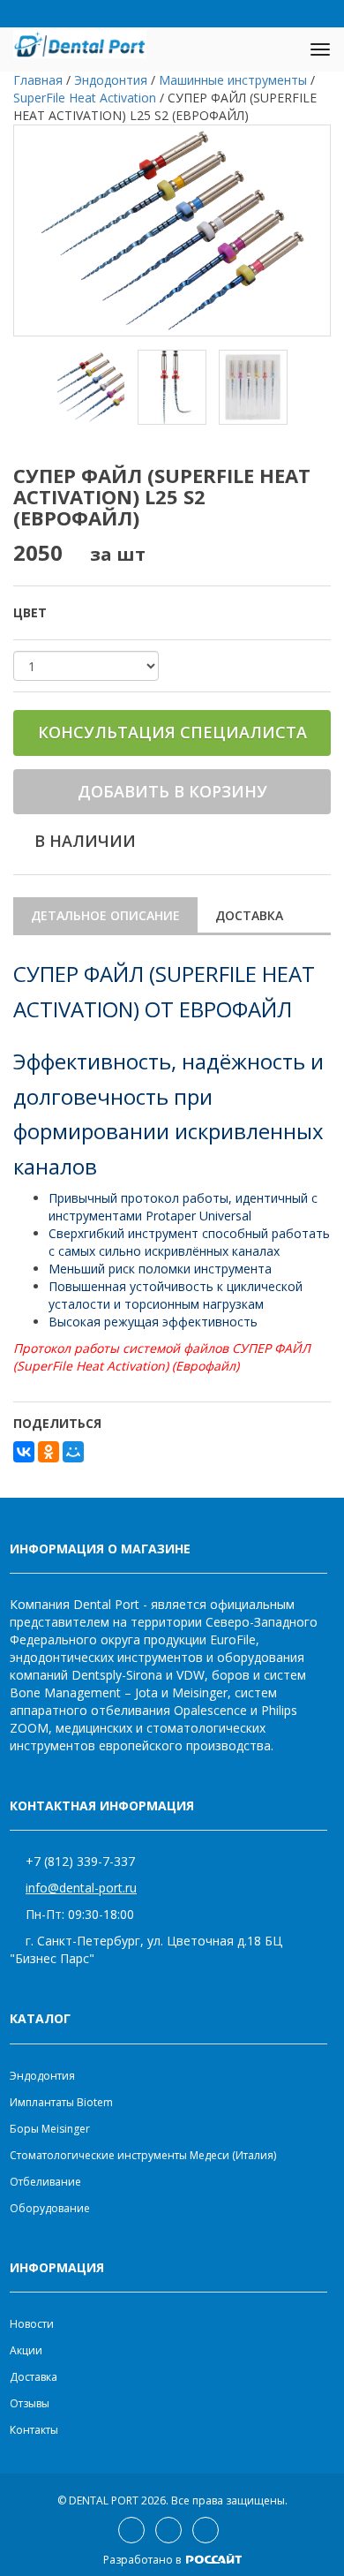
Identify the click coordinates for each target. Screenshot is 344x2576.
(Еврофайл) (203, 1365)
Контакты (34, 2429)
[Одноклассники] (48, 1451)
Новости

TASK TO CARRY OUT
What is wanted is a verbatim transcription of every record above, pictures excluded.

ANSWER TO THIS EXERCISE
Identify the click coordinates for each target. Screenshot is 344x2576.
(Еврофайл) (203, 1365)
Контакты (34, 2429)
[Одноклассники] (48, 1451)
Новости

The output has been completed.